Lines with the word "agent": copy all of them from the entries below.

Stored data
[Start of Attachment]

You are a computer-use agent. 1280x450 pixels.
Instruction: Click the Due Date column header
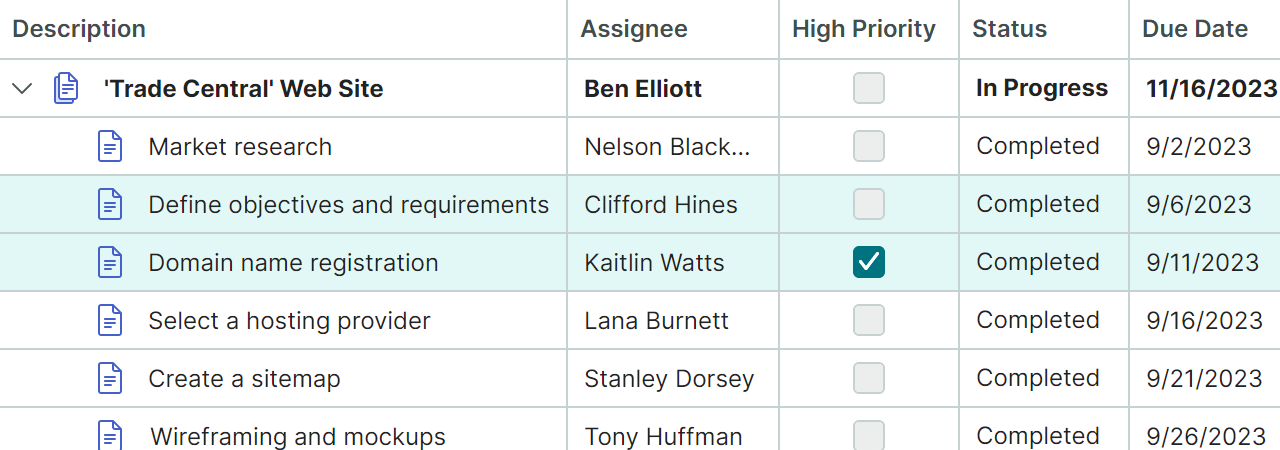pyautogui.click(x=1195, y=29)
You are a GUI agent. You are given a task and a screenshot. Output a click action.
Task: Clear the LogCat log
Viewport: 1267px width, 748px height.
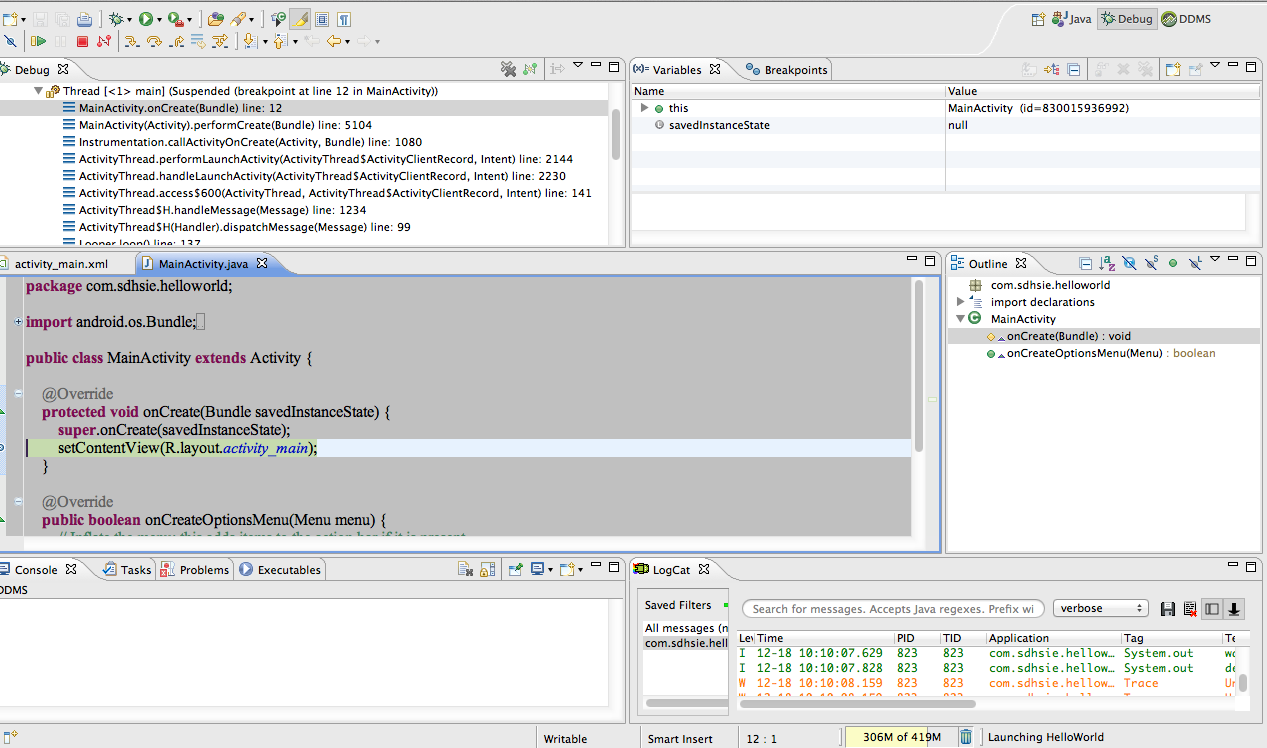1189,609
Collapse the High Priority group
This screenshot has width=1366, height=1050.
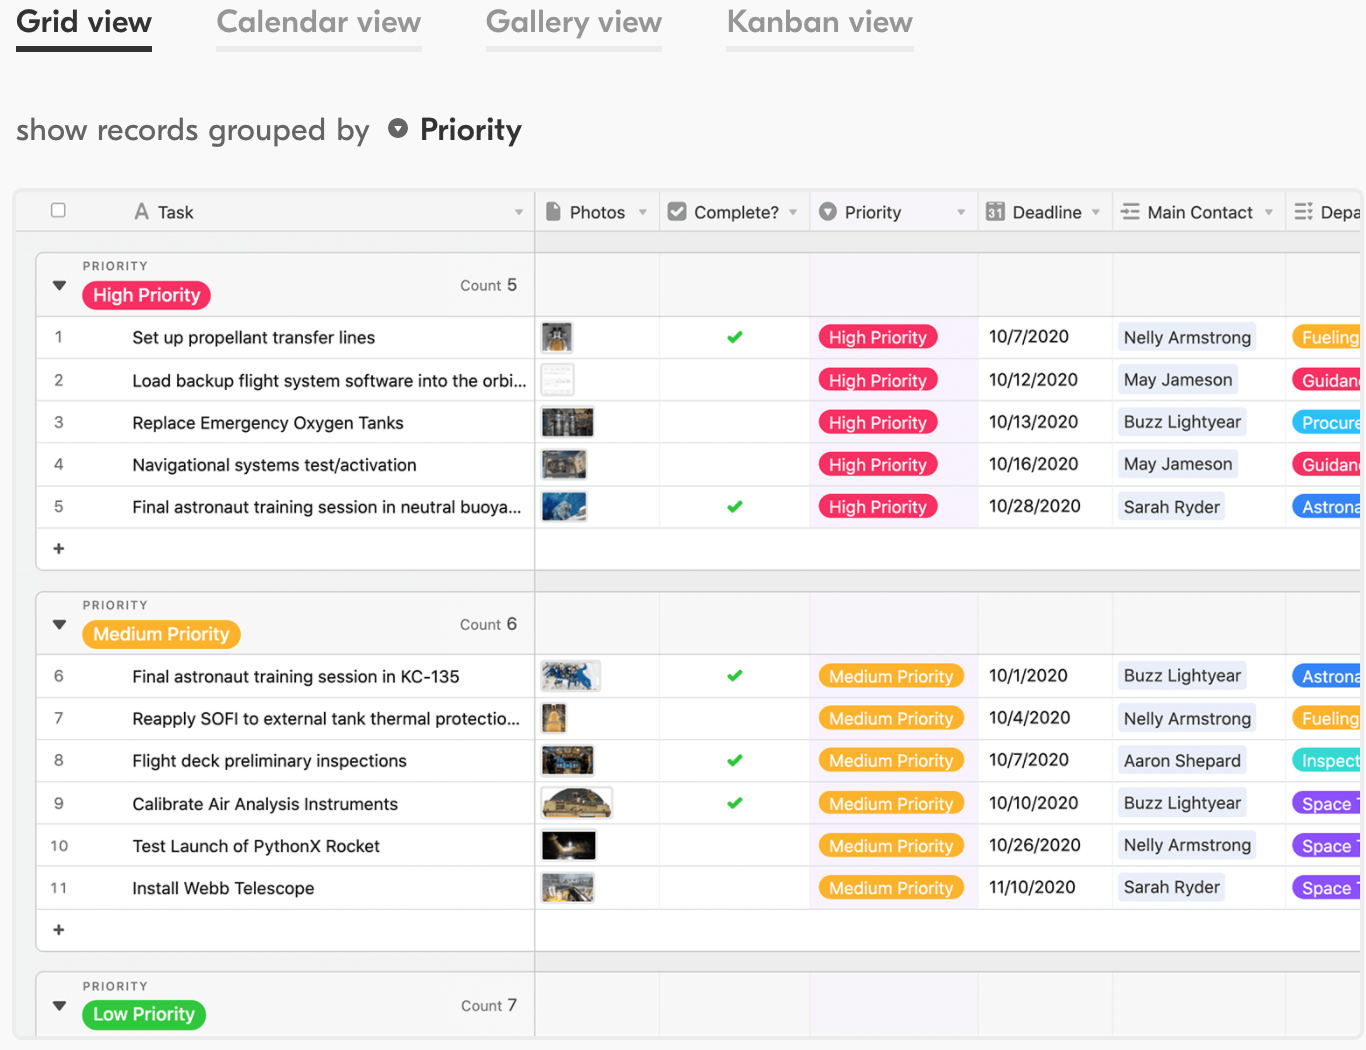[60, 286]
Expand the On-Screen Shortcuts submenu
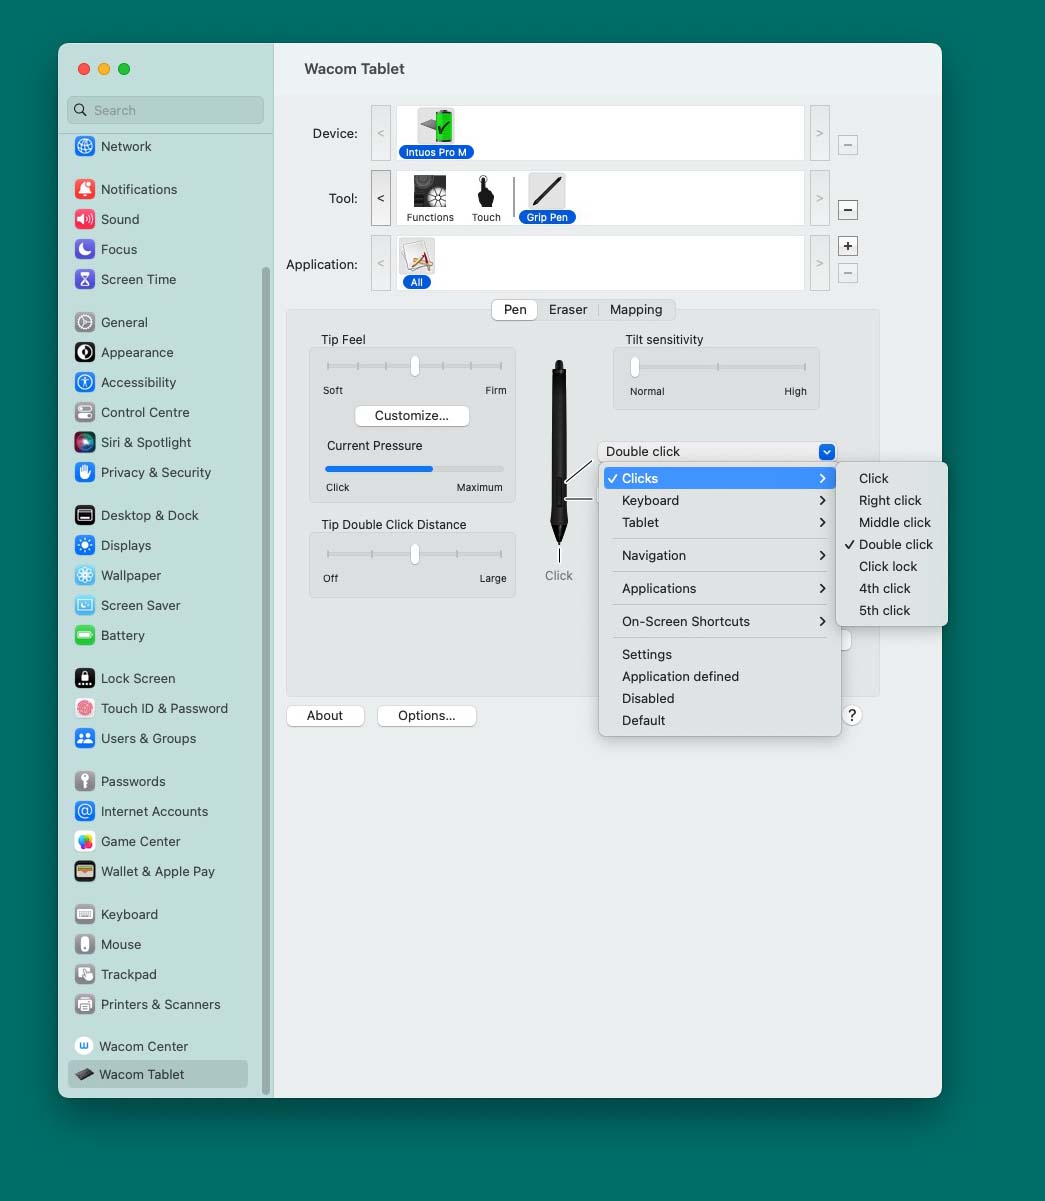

[End of Attachment]

■ ANSWER BOX
You are a computer-use agent. 1280x450 pixels.
You are a GUI agent. You are given a task and a screenshot. Output a click action.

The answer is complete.